Work required: Nothing but a number should be given: how many lines in the entries below include the string "Belli".

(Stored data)
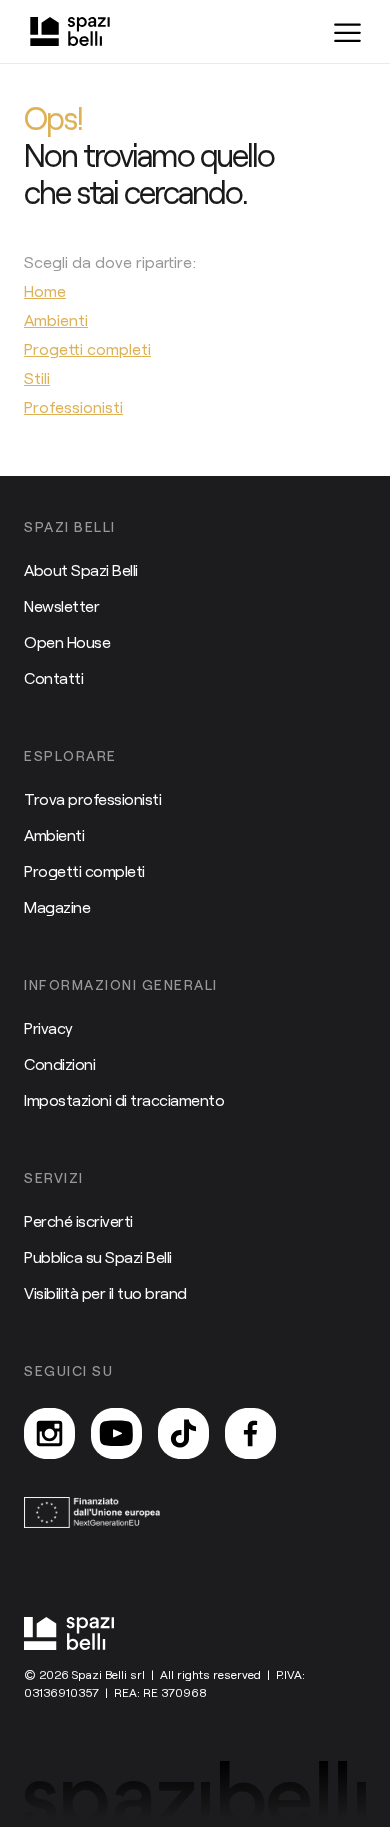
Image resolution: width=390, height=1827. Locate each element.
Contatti (53, 677)
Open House (67, 641)
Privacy (48, 1027)
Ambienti (54, 834)
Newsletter (61, 605)
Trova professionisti (92, 798)
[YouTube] (116, 1433)
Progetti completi (84, 870)
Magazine (57, 906)
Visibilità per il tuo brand (105, 1292)
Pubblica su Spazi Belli (98, 1256)
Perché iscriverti (78, 1220)
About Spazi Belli (81, 569)
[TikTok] (183, 1433)
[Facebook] (250, 1433)
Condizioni (59, 1063)
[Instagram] (49, 1433)
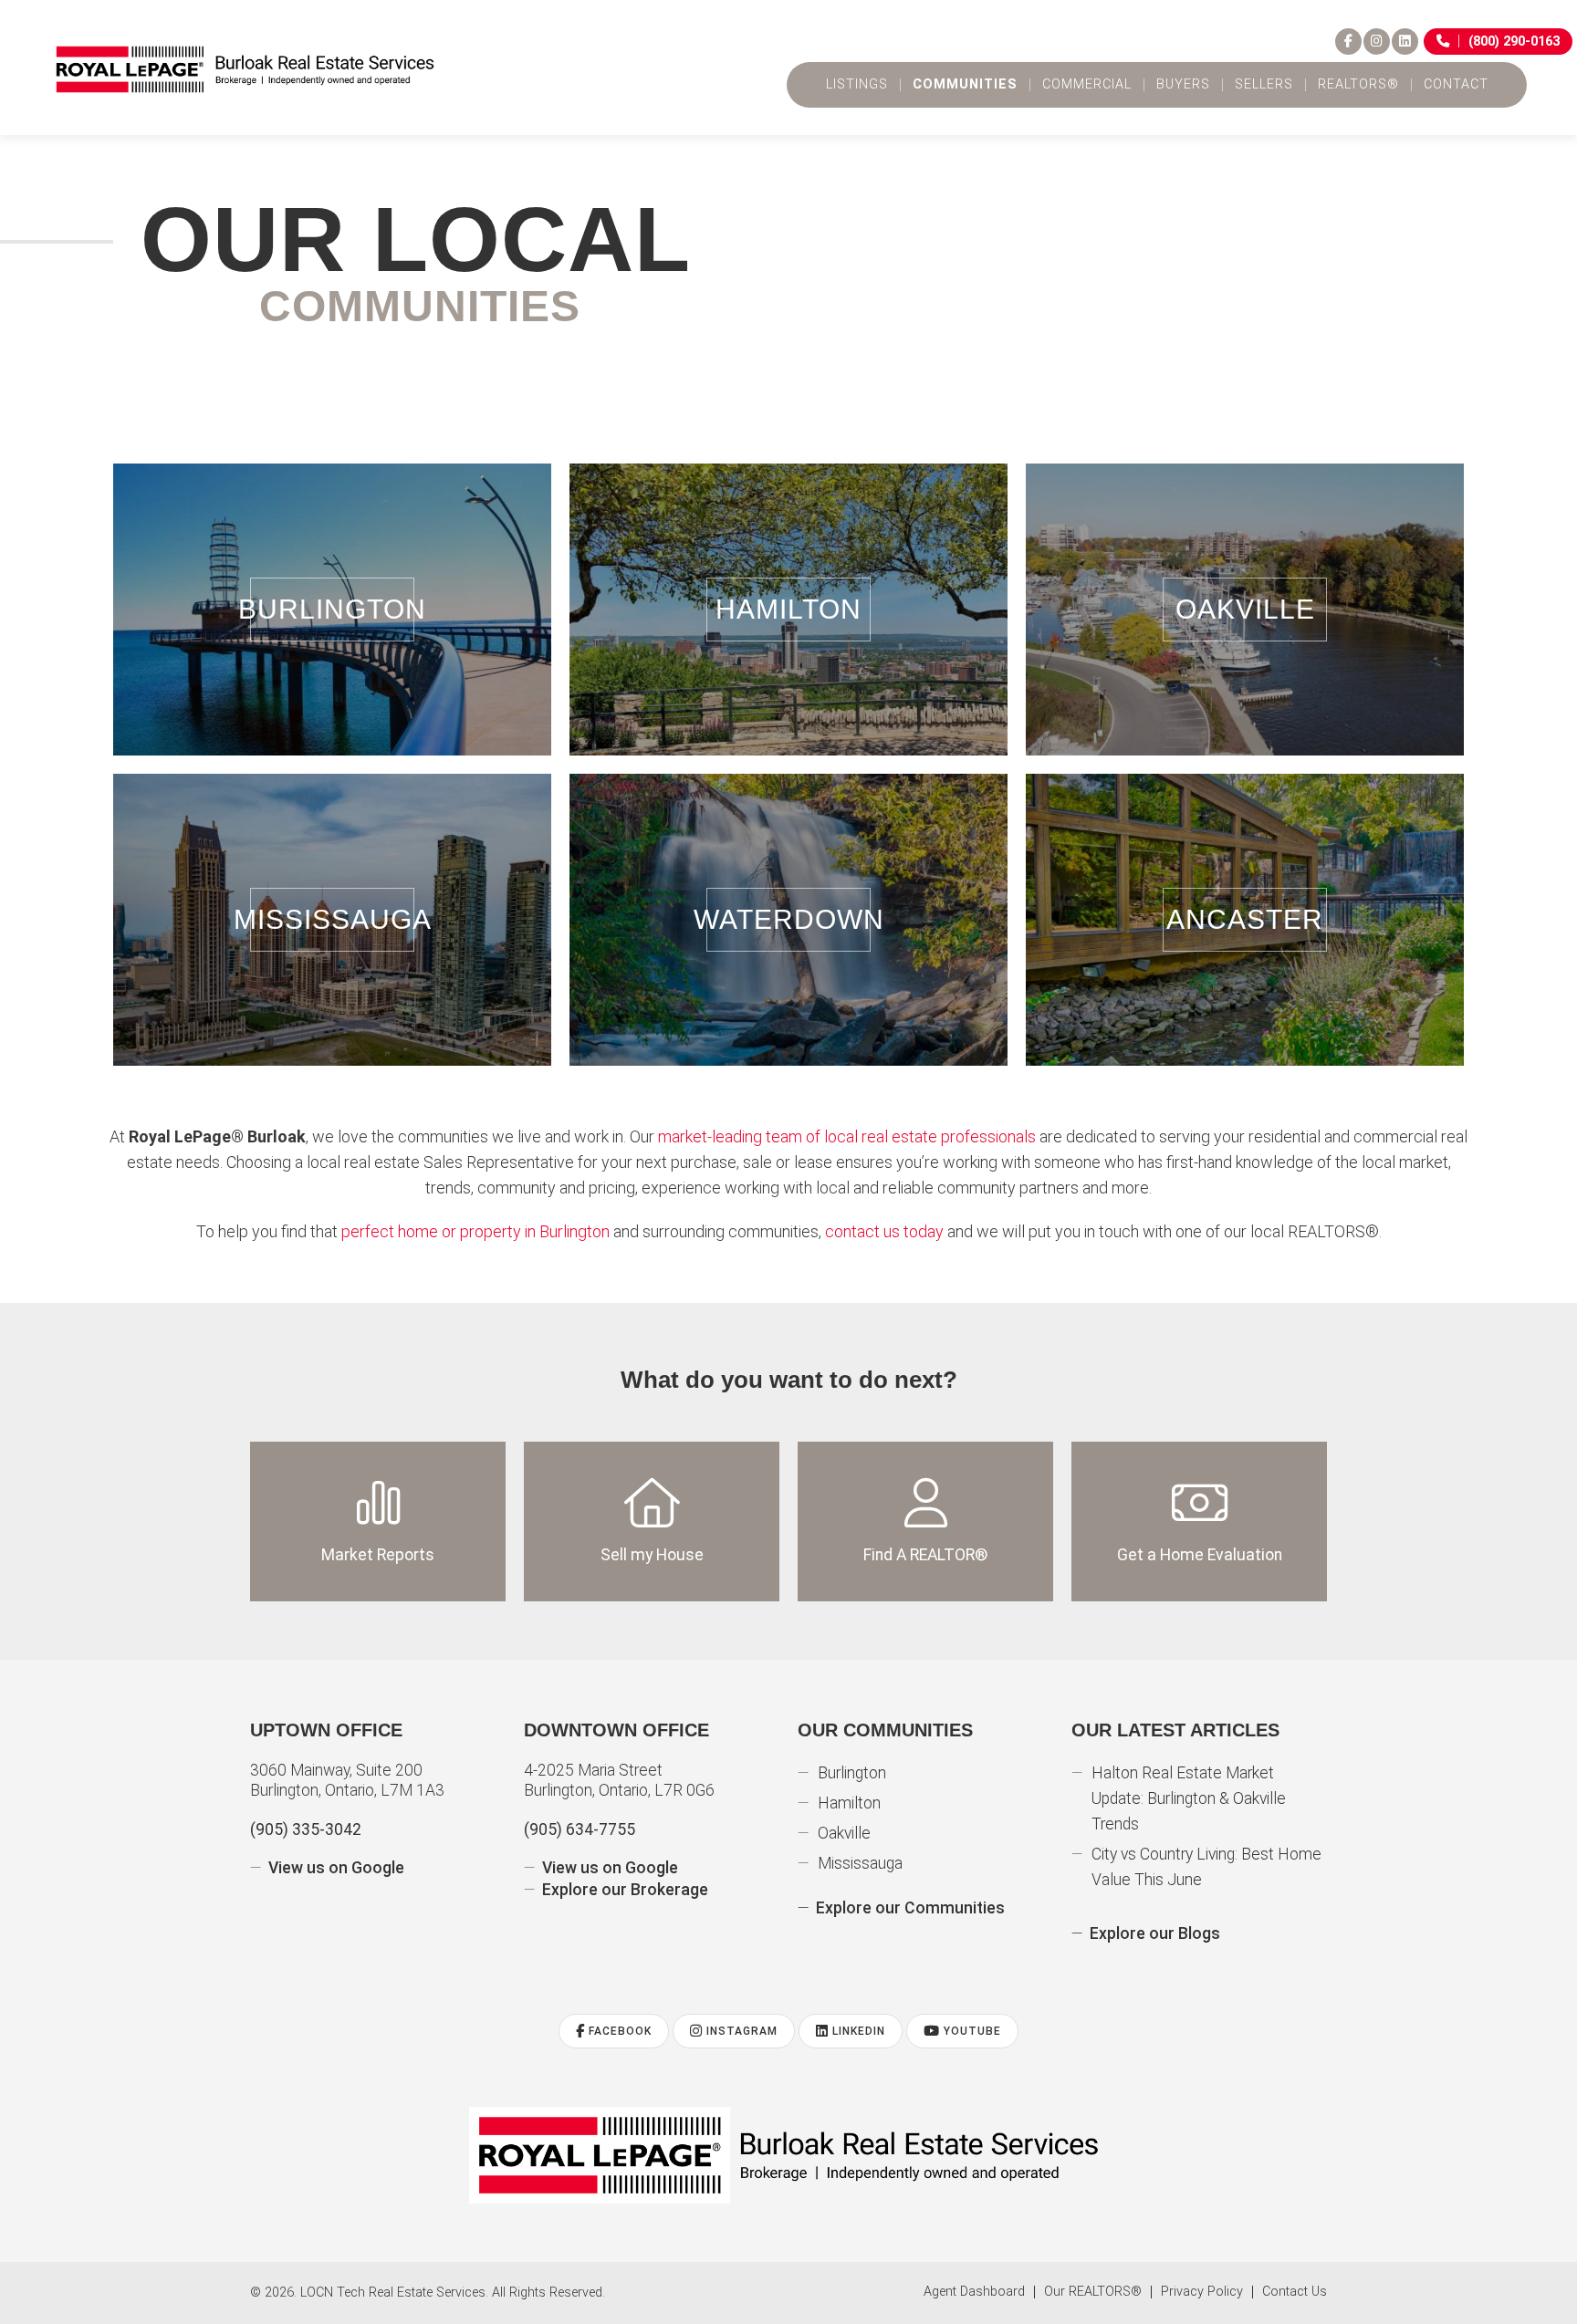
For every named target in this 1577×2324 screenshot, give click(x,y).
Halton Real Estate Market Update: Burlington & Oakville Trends (1188, 1798)
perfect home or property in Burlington (475, 1231)
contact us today (884, 1231)
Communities (965, 84)
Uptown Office (326, 1730)
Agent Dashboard (974, 2292)
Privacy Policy (1202, 2292)
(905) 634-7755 (579, 1829)
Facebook (618, 2031)
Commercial (1087, 84)
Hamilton (788, 609)
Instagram (740, 2031)
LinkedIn (857, 2031)
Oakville (1245, 609)
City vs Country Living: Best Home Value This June (1206, 1867)
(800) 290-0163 (1514, 41)
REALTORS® (1358, 84)
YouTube (970, 2031)
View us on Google (336, 1868)
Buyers (1183, 84)
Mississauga (333, 919)
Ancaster (1244, 919)
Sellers (1264, 84)
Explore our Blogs (1155, 1933)
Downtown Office (616, 1730)
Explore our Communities (910, 1908)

Task solution: 2